### Exercise requirements:
Please set down exactly the lines of the listing below from the line containing "Task: Click the dropdown" through the line containing "Given: Click the tallest white volume bar", both lines included, leaving out all other lines.

### Source material:
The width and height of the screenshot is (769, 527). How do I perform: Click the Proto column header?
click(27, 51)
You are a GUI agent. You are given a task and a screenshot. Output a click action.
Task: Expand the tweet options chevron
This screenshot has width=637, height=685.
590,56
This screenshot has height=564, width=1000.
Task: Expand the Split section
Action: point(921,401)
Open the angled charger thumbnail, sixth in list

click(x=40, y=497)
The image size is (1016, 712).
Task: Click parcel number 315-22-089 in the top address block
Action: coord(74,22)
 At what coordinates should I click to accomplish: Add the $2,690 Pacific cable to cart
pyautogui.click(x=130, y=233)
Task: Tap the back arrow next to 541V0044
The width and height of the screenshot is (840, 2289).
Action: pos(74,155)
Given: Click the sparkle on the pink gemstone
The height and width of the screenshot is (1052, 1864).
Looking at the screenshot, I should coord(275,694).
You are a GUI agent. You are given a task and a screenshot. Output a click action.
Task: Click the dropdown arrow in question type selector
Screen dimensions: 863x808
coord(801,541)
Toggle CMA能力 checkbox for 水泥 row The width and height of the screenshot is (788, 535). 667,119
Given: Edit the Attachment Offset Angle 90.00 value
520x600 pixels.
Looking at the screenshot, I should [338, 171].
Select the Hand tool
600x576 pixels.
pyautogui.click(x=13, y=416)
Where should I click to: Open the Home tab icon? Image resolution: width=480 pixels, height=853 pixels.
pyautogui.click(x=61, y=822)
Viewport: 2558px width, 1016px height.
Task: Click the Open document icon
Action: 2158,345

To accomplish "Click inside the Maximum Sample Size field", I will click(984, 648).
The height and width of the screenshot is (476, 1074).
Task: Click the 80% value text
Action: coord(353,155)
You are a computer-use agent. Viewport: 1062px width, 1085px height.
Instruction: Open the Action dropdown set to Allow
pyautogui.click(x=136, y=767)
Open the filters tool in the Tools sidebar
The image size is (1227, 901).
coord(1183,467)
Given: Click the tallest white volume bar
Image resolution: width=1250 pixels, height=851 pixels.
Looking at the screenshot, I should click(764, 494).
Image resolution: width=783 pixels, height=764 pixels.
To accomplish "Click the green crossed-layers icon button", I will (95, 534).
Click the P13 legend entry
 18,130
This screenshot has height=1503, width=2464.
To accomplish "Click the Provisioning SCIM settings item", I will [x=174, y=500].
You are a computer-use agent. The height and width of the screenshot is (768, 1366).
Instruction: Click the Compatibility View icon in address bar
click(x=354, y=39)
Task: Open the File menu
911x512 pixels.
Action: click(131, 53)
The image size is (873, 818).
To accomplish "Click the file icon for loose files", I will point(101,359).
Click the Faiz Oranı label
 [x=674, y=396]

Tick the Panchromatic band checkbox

### Answer to this problem:
Task: Click the dropdown arrow in question type selector
Screen dimensions: 863x808
coord(801,541)
Toggle CMA能力 checkbox for 水泥 row The width and height of the screenshot is (788, 535). 667,119
Given: Edit the Attachment Offset Angle 90.00 value
520x600 pixels.
Looking at the screenshot, I should [338, 171].
Select the Hand tool
600x576 pixels.
pyautogui.click(x=13, y=416)
Where should I click to: Open the Home tab icon? Image resolution: width=480 pixels, height=853 pixels.
pyautogui.click(x=61, y=822)
Viewport: 2558px width, 1016px height.
Task: Click the Open document icon
Action: 2158,345

To accomplish "Click inside the Maximum Sample Size field", I will click(984, 648).
The height and width of the screenshot is (476, 1074).
Task: Click the 80% value text
Action: coord(353,155)
You are a computer-use agent. Viewport: 1062px width, 1085px height.
Instruction: Open the Action dropdown set to Allow
pyautogui.click(x=136, y=767)
Open the filters tool in the Tools sidebar
The image size is (1227, 901).
coord(1183,467)
Given: Click the tallest white volume bar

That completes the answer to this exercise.